Plus encore leur assise intérieure est un enracinement. L’arbre est planté dans une terre. Eux font corps avec une population, plus sans doute que des religieux qui sont souvent situés d’abord dans une dynamique transversale par rapport à une implantation territoriale. Connaître le terrain est un réflexe constant. La proximité aux uns et aux autres, la compréhension de ce que vivent les gens, l’attention à ce qui se passe ne font qu’un avec le souci de l’Evangile et de l’Eglise. Leur capacité d’autonomie personnelle se conjugue avec une sensibilité à l’humain.

Reste le vrai défi de tenir dans la durée, alors que les conditions de vie ou de travail ne facilitent pas les choses. Pour cela chacun doit trouver par lui-même les moyens adaptés de son propre ressourcement. Dans la vie religieuse on est stimulé spirituellement et intellectuellement par la communauté et par une tradition propre. Là il faut trouver soi-même les appuis nécessaires. Les prêtres diocésains auxquels je pense savent se ménager du temps à eux ; ils ont une pratique régulière de la prière personnelle ; ils continuent à lire ; ils ont des amis. Quand on les rencontre, on a quelqu’un en face de soi, et leur humanité respire une joie discrète.

Dans la dizaine de ceux auxquels je pense, il y a de la diversité, et certains auraient peut-être du mal à vivre ou à travailler avec d’autres ; chez tous je constate cette capacité humaine nourrie de l’intérieur qui accompagne tranquillement la succession des tâches et des rencontres, des célébrations et des événements au long des années, et qui est la saveur propre de leur existence. C’est du dedans d’eux-mêmes qu’ils habitent les paroles et les gestes de leur ministère.

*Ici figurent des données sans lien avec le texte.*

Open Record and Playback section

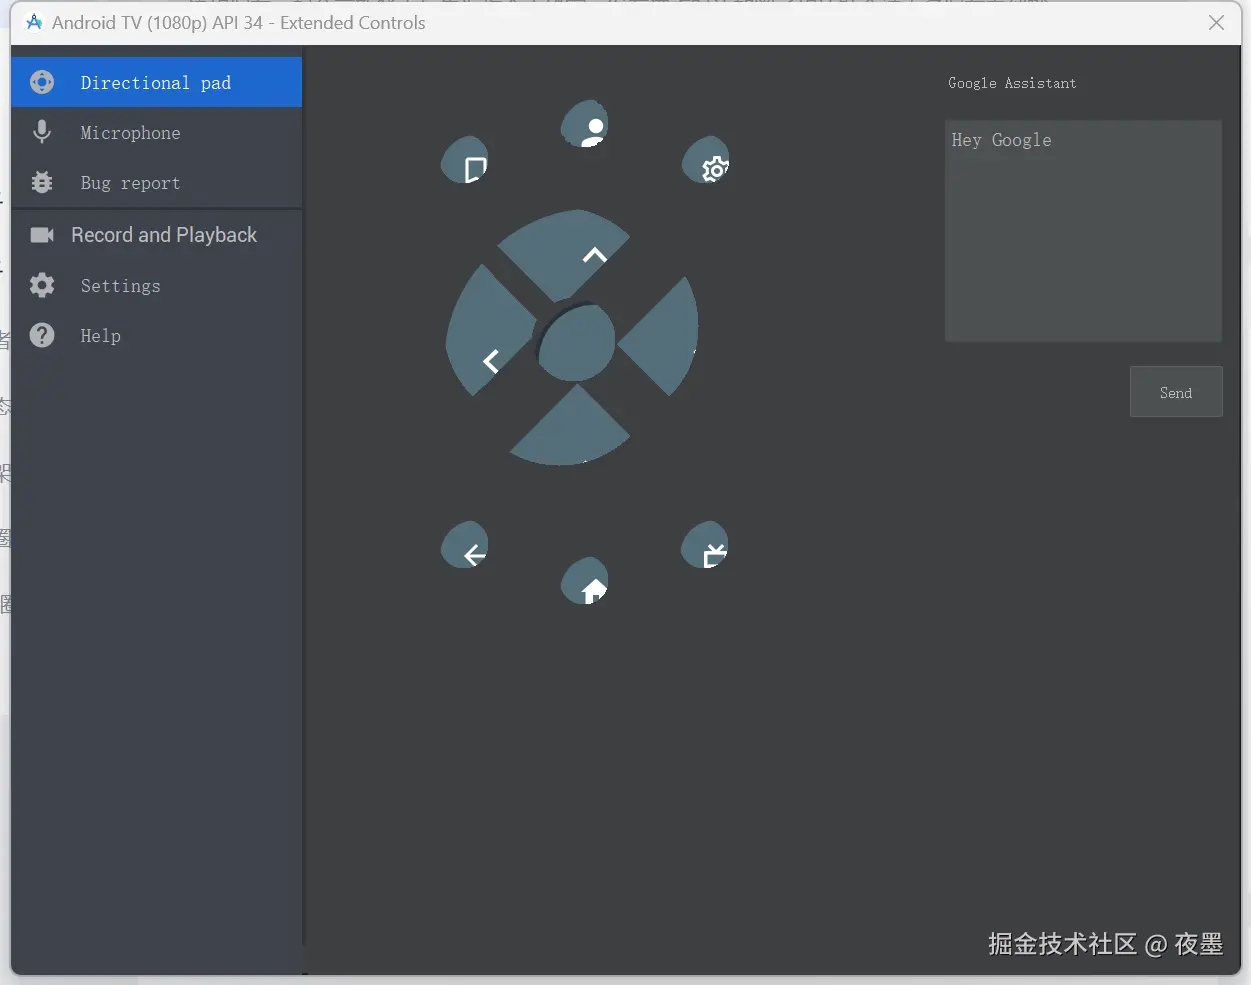click(156, 235)

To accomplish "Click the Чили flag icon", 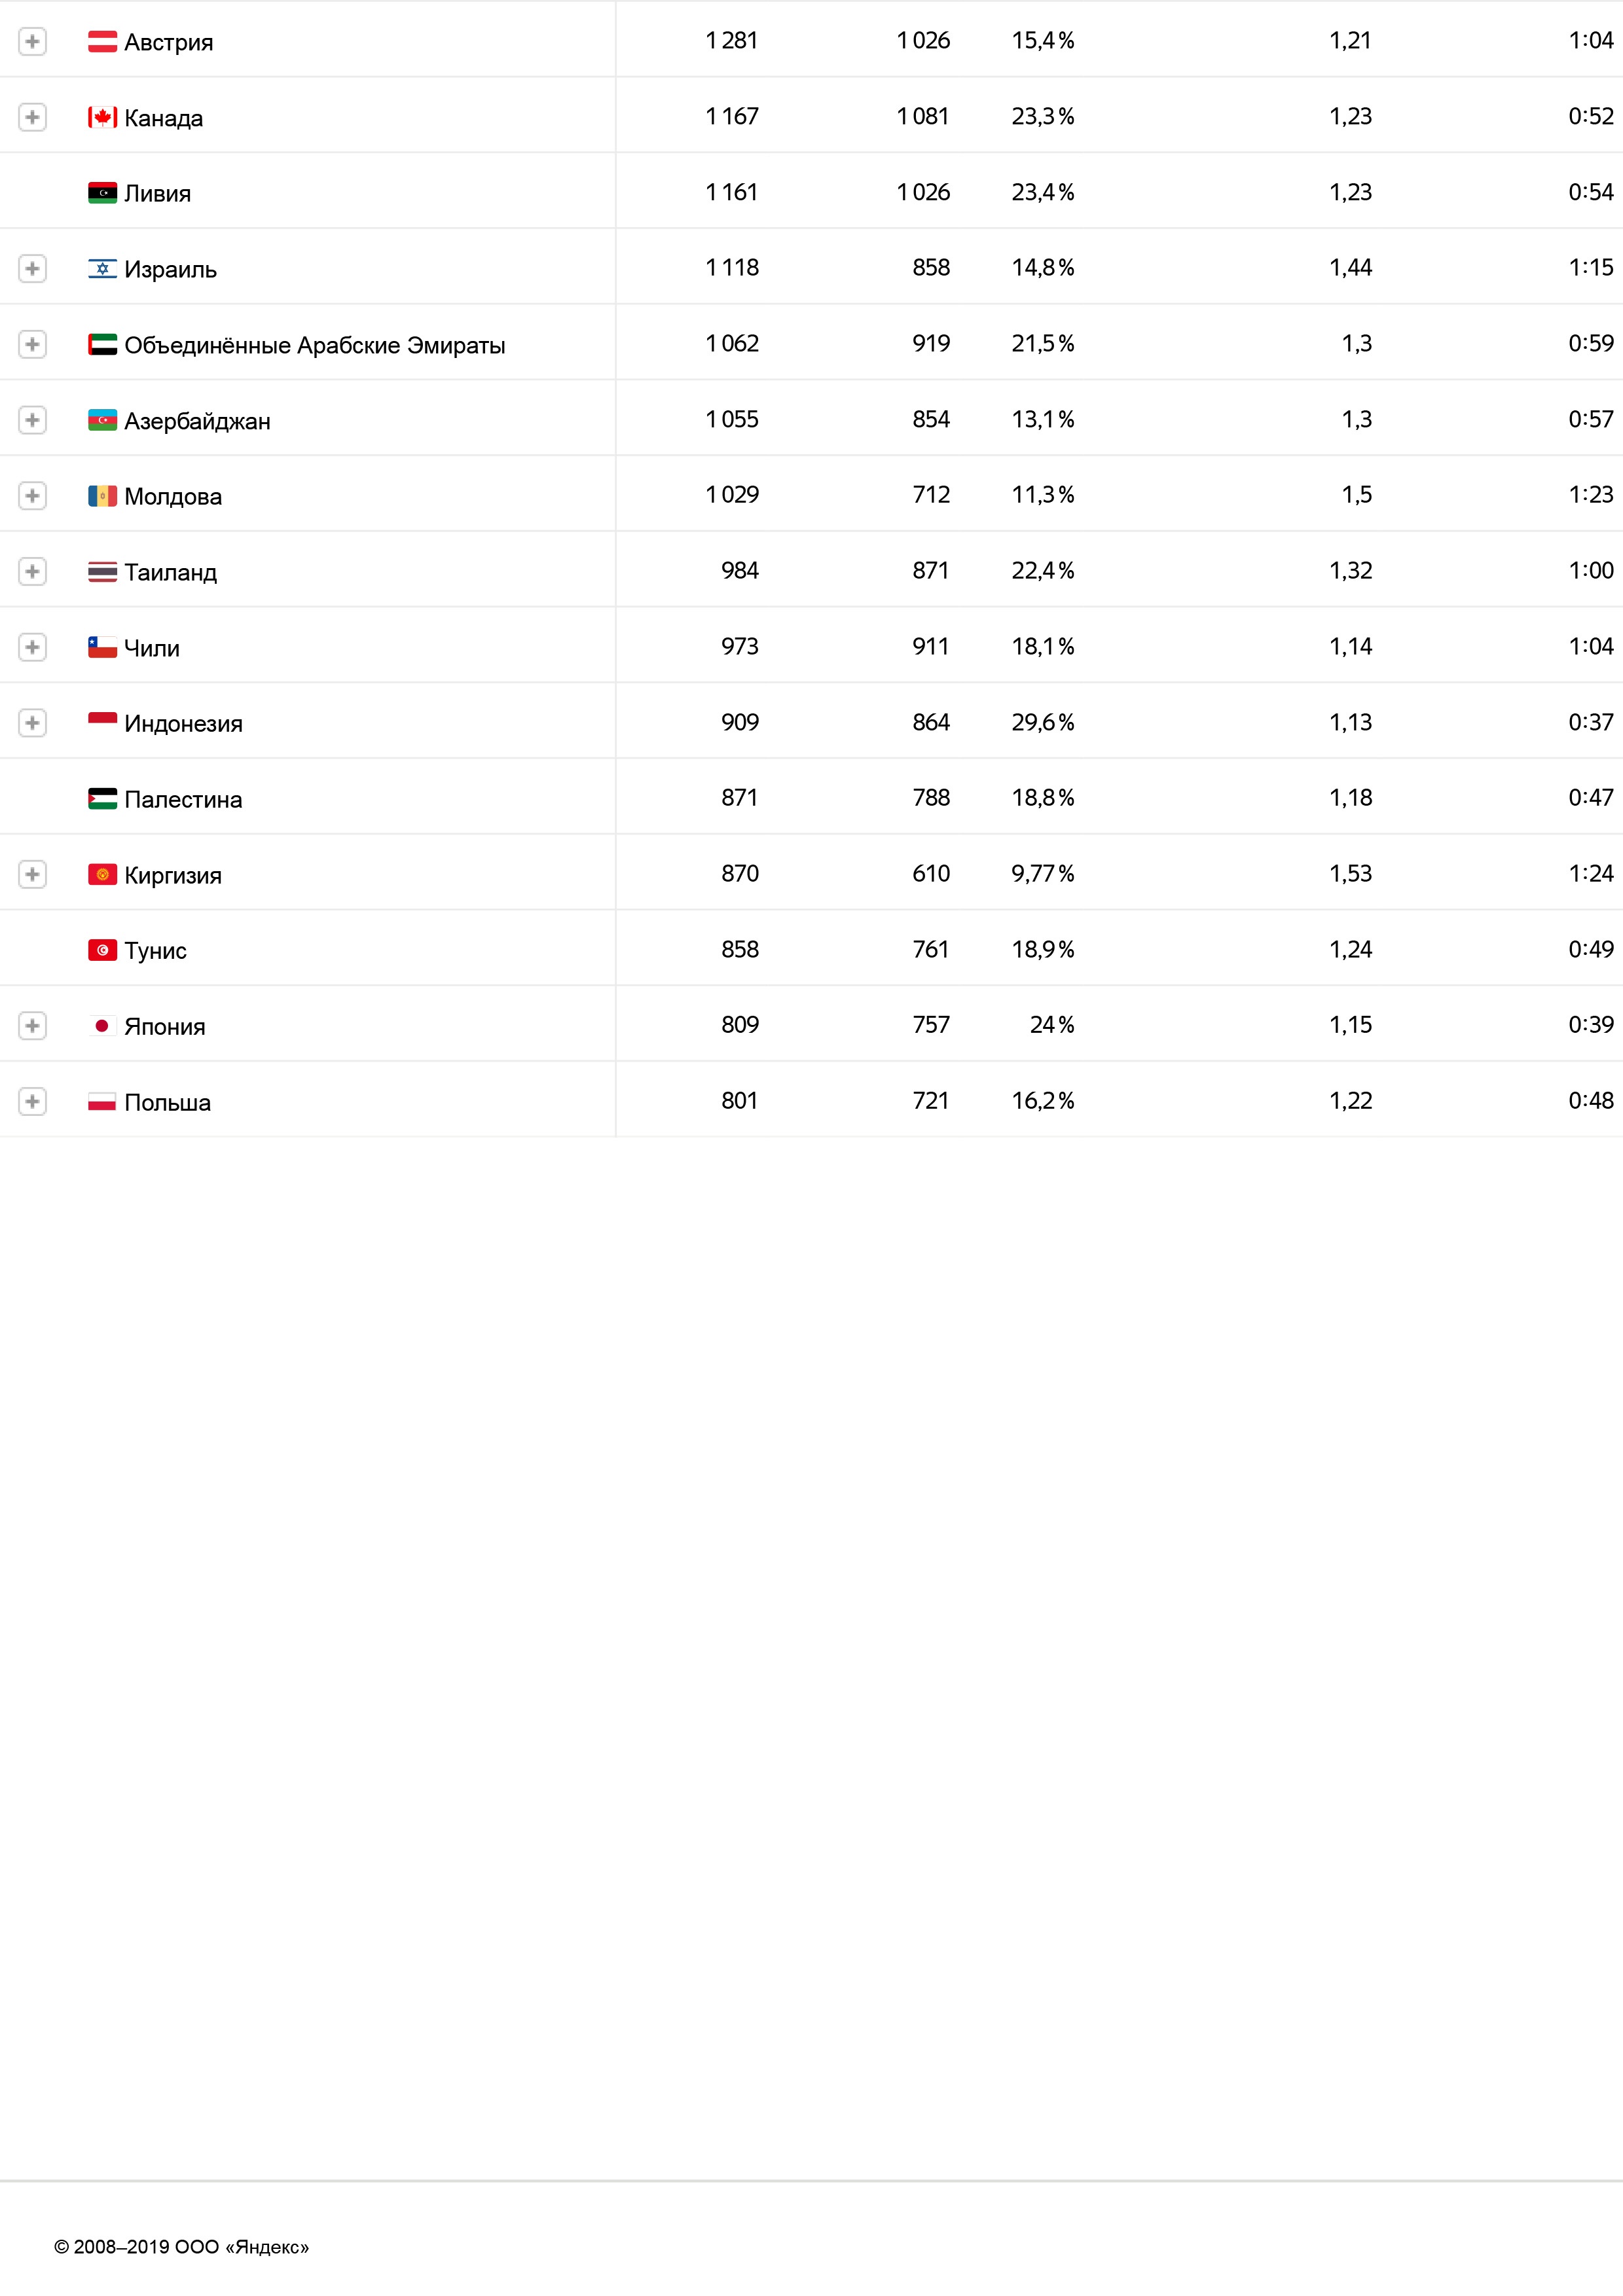I will tap(102, 648).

Ce que je viens de dire à propos de quelques prêtres diocésains que je connais, je l’ai retrouvé aussi chez des séminaristes que j’accompagnais au cours de retraites selon les Exercices Spirituels. Je me souviens de la joie manifeste, chez plusieurs de ceux-ci, de pouvoir, à cette occasion, habiter plus clairement de l’intérieur leur vocation de prêtre diocésain et un avenir dont la variété des aspects leur tenait à cœur. La surface communiquait avec une source. Et chez ceux-là on devinait aussi cette même capacité d’autonomie, avec une note de simplicité et de modestie, et ce même sens de l’humain constatés chez leurs aînés. On peut en attendre de bons fruits s’ils peuvent garder cet équilibre dans la durée, et parfois dans des conditions difficiles.